My particular line of work has meant that for the most part, I am home with my child. I work in the evenings when he goes to bed and I spend a couple of hours a week outside of the home. During this time my son is in pre-school. I feel blessed that we have been able to make it work for our family.
I think it’s important to be upfront and honest about the realities though. I often think that my friends who work full-time have an image of me lying on the floor crafting the day away. I wonder do they have visions of me baking and promoting messy play at every available opportunity when the reality couldn’t be further from that.
The truth is that when you are working from home it can be a little bit challenging to enter or leave work. The very nature of the set-up means that you never really feel like you are in one or the other. It can feel like a confusing middle ground somewhere between work and home.
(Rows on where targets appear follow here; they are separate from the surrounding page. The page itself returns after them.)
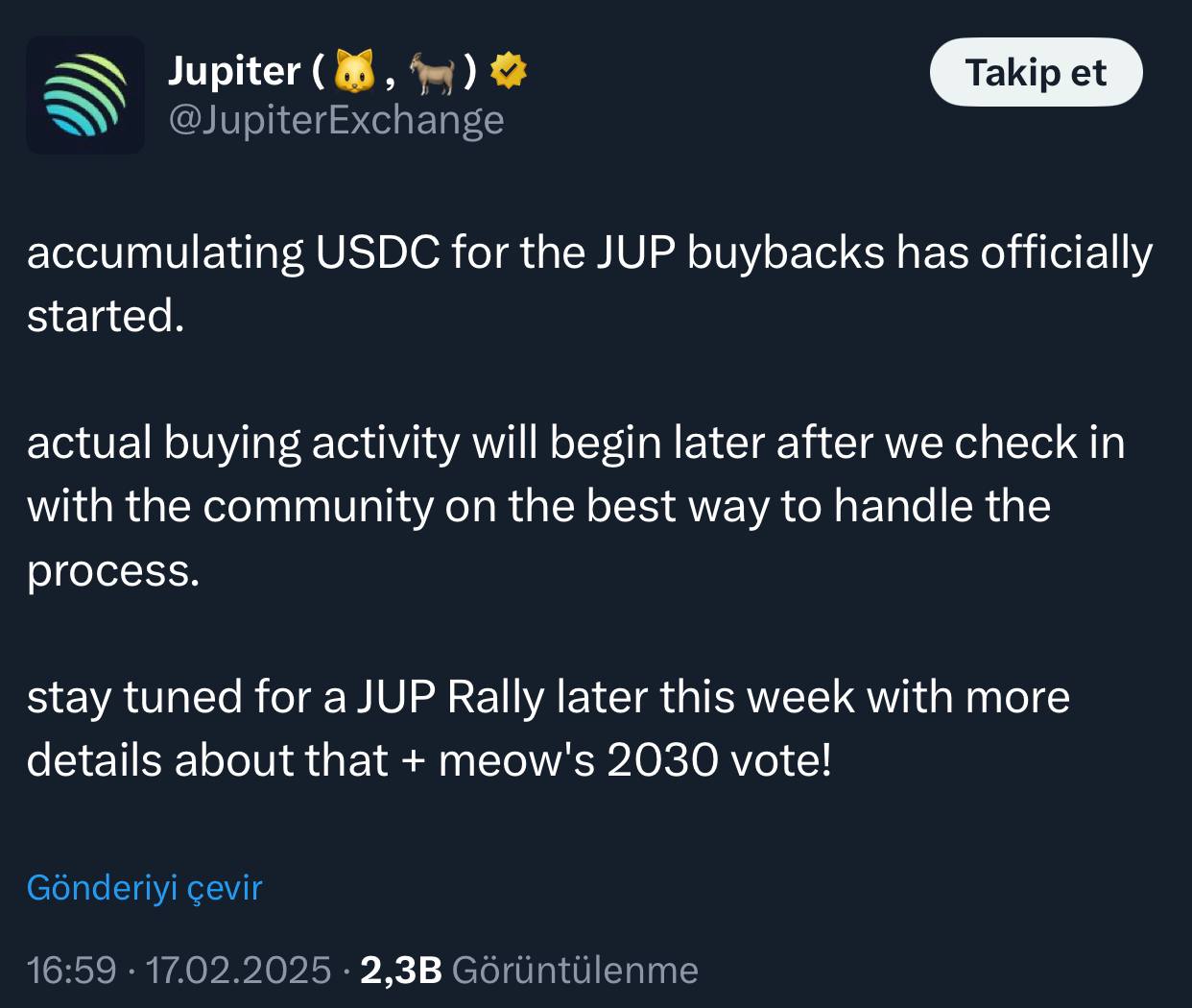Click the phrase "JUP buybacks"
Image resolution: width=1192 pixels, height=1008 pixels.
pyautogui.click(x=741, y=253)
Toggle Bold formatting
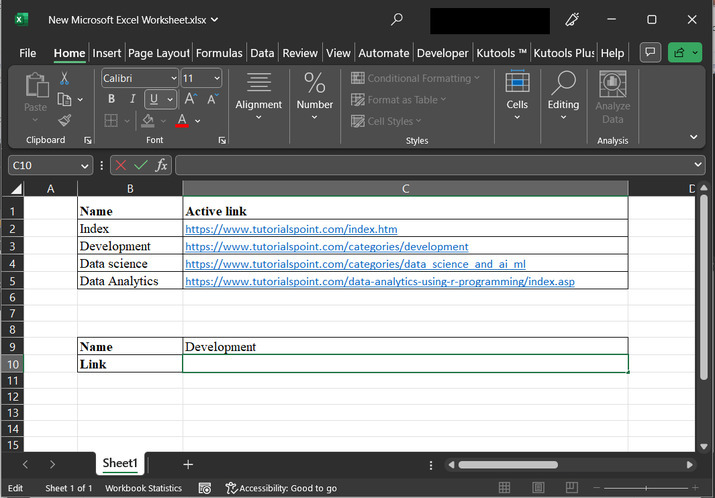The width and height of the screenshot is (715, 498). pos(111,99)

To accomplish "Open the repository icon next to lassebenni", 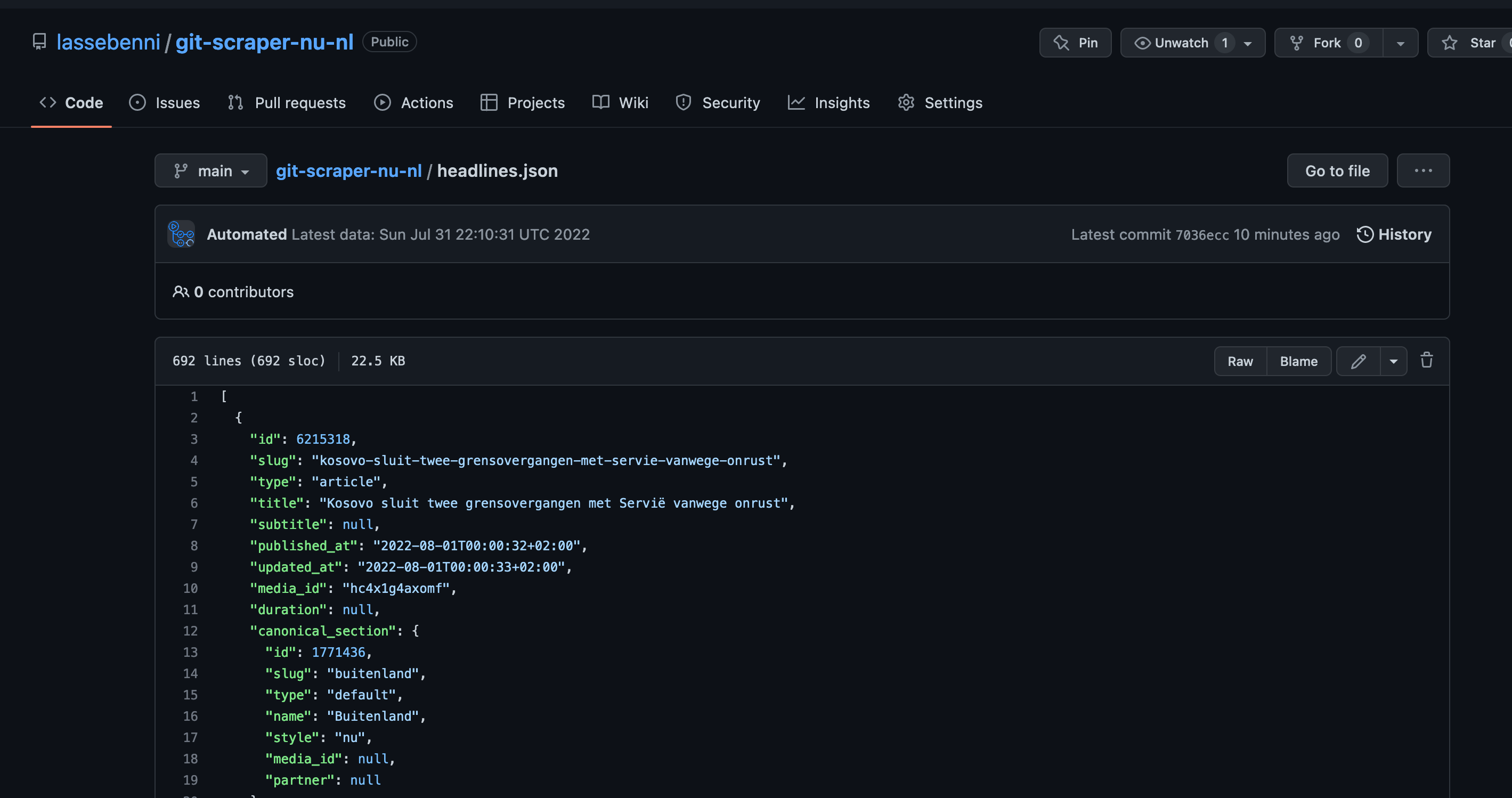I will (39, 42).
One minute you are chopping vegetables and folding laundry and the next you are glued to your laptop or on a work phone call. You have to find a way to merge your home-self and your work-self to make it all work. That can be quite challenging – particularly if you are self-employed.
When you are in work there are strict parameters and structures that you adhere to. You sit down and work for X amount of hours per day, you take a lunch break and you come home. It’s not the case for everyone but your work tends to stay in the building that you do it in. You can leave work and switch back into home-mode. You might even be fortunate enough to feel no stress, pressure or guilt outside of those working hours.
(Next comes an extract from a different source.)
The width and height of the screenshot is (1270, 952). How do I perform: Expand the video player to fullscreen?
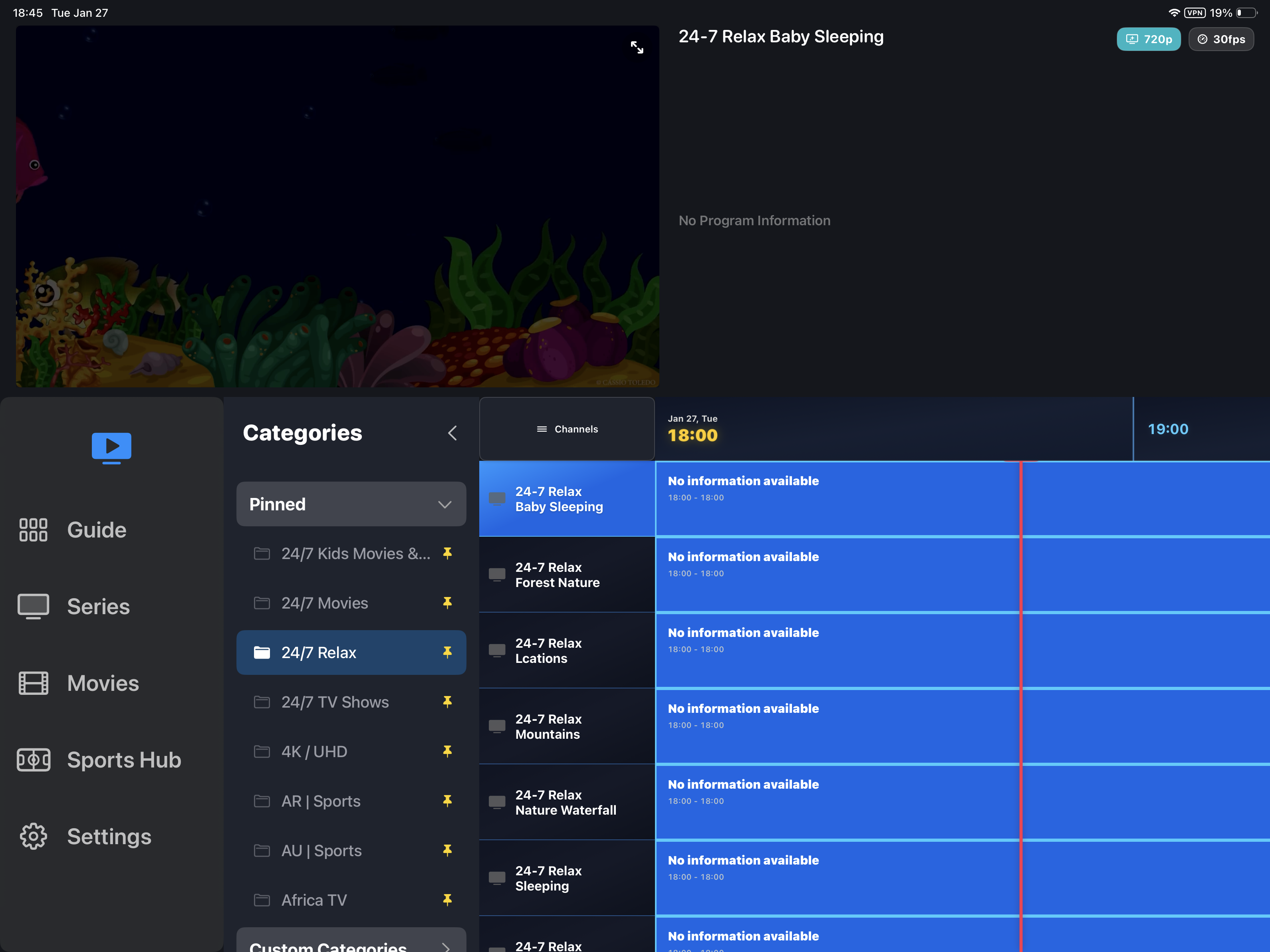point(637,48)
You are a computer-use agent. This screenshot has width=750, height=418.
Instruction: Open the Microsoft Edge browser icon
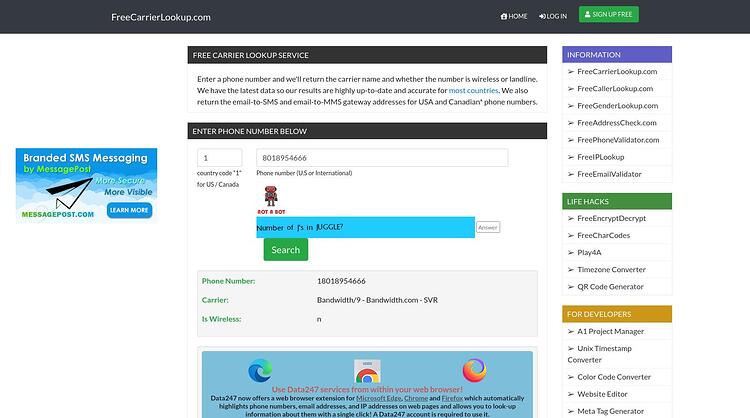[x=260, y=371]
When you are working from home in a self-employed capacity every hour can feel like an opportunity to be productive. The more productive you are the less you work and the more you earn. For this reason, there can be a strange pressure upon you to always make the most of every pocket of time that comes your way. In many cases, this goes hand in hand with guilt that may be a result of putting your child in front of the TV or giving them more treats than you should, all in the name of the peace and quiet you need to get the work done.
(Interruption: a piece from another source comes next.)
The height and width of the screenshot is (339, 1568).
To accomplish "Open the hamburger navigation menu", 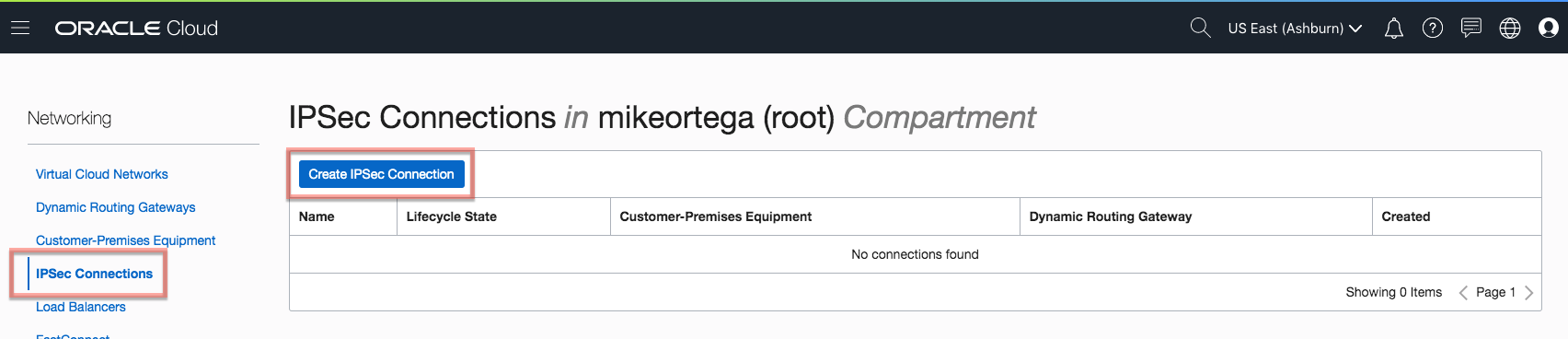I will tap(20, 28).
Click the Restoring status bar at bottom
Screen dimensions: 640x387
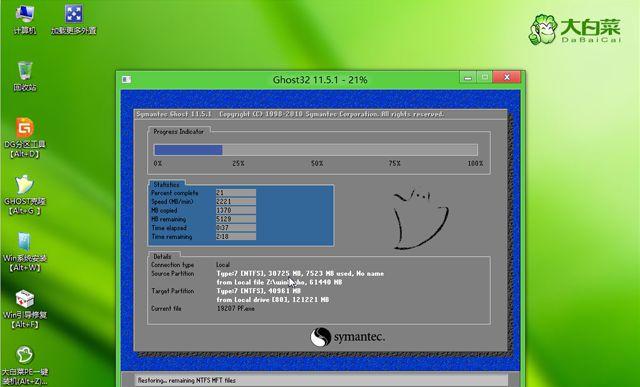[x=321, y=380]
Domestic life is a strange arena also. You are literally surrounded by all of the chores and jobs that need doing and yet you have to develop the ability to ignore them on many levels. The will always be something to do and you would never nip out of work to go home and pack the dishwasher, would you? It’s unrealistic to say that you won’t do a few things around the house while you can though. Sticking the dinner in the slow cooker or putting on a quick wash does not take much time but knowing when to stop is a skill that must be acquired.
Sometimes I look back on my best days work-wise and feel the burden of guilt associated with how little I interacted with my child that day and how much my house is falling down around me. Something always has to give and I think it’s fair to say that the perfect balance just doesn’t exist.
And then come the days where you thank your lucky stars. The random sunny days that you can pack up and head to the beach knowing that you’ll be spending the evening working but happy to have the option. The days where you can take advantage of the “good drying” and accept deliveries at any time of the day. They bring you back down to earth and help keep the balance.